I was at the Birmingham-Shuttlesworth Airport recently picking up my son Amos coming in from Philadelphia. Since I arrived early, I had time to examine the extensive exhibit on the civil rights icon Rev. Fred Shuttlesworth [18 March 1922-5 Oct 2011] located between the baggage claim areas 1-2 and 3-4.

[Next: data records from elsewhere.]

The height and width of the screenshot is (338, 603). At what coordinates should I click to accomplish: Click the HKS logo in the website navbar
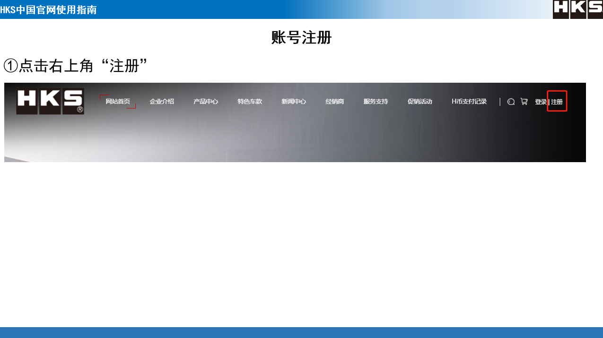(x=50, y=101)
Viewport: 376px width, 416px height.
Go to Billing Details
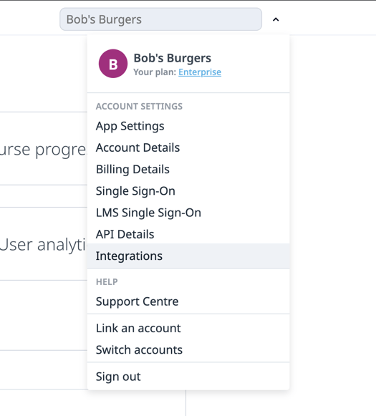point(188,170)
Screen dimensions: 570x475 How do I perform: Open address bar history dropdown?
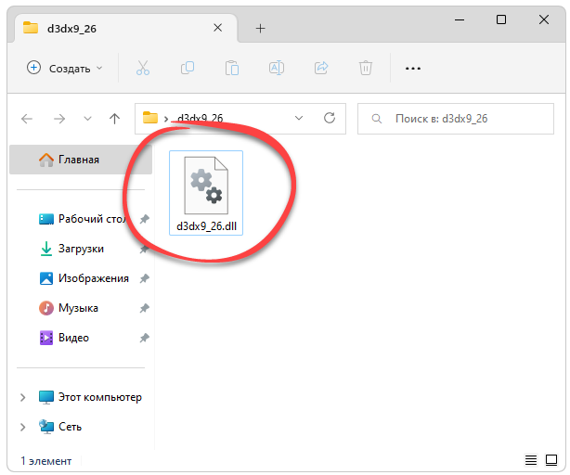[x=299, y=119]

In the introduction to his Encyclopedia of Alabama entry on Shuttlesworth, Andrew Manis writes, "African American Baptist pastor and the central leader of the civil rights movement in Birmingham, Fred Lee Shuttlesworth (1922–2011) was one of the pioneering figures in the civil rights era. The organization he founded in 1956, the Alabama Christian Movement for Human Rights (ACMHR), joined with Martin Luther King Jr.'s Southern Christian Leadership Conference (SCLC) to protest segregation in Birmingham in 1963. Partly as a result of those direct-action demonstrations, the U.S. Congress passed the Civil Rights Act of 1964."

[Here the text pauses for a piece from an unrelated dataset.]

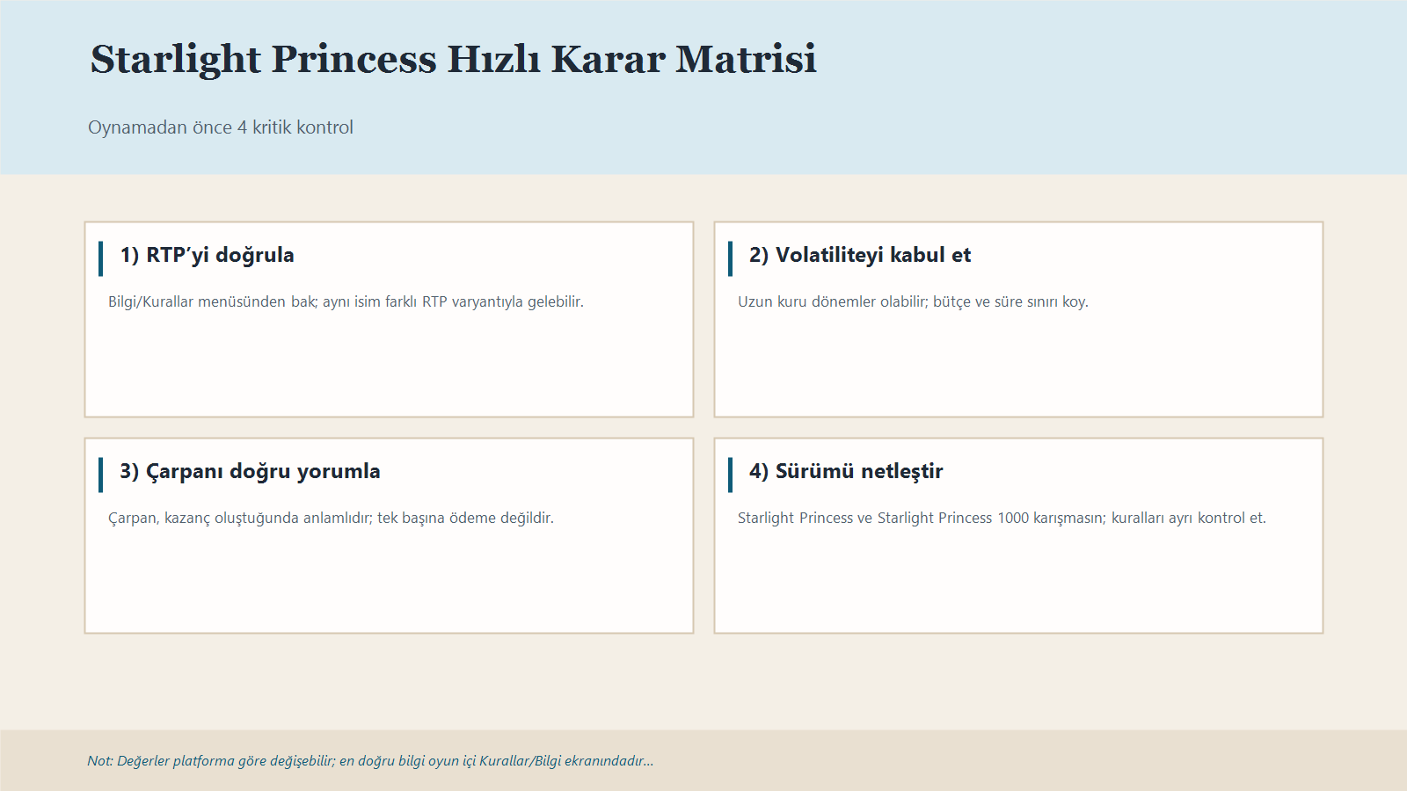The width and height of the screenshot is (1407, 791).
Task: Select the subtitle 'Oynamadan önce 4 kritik kontrol'
Action: [x=220, y=127]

The exhibit is a compelling portrait of an important individual and important period in Birmingham, Alabama, and American history. You can read more about Rev. Shuttlesworth here and here. Among the numerous articles and books is Andrew Manis' 1999 A Fire You Can't Put Out: The Civil Rights Life of Birmingham's Fred Shuttlesworth and a 2000 volume edited by Manis and Marjorie White, Birmingham Revolutionaries: The Reverend Fred Shuttlesworth and the Alabama Christian Movement for Human Rights.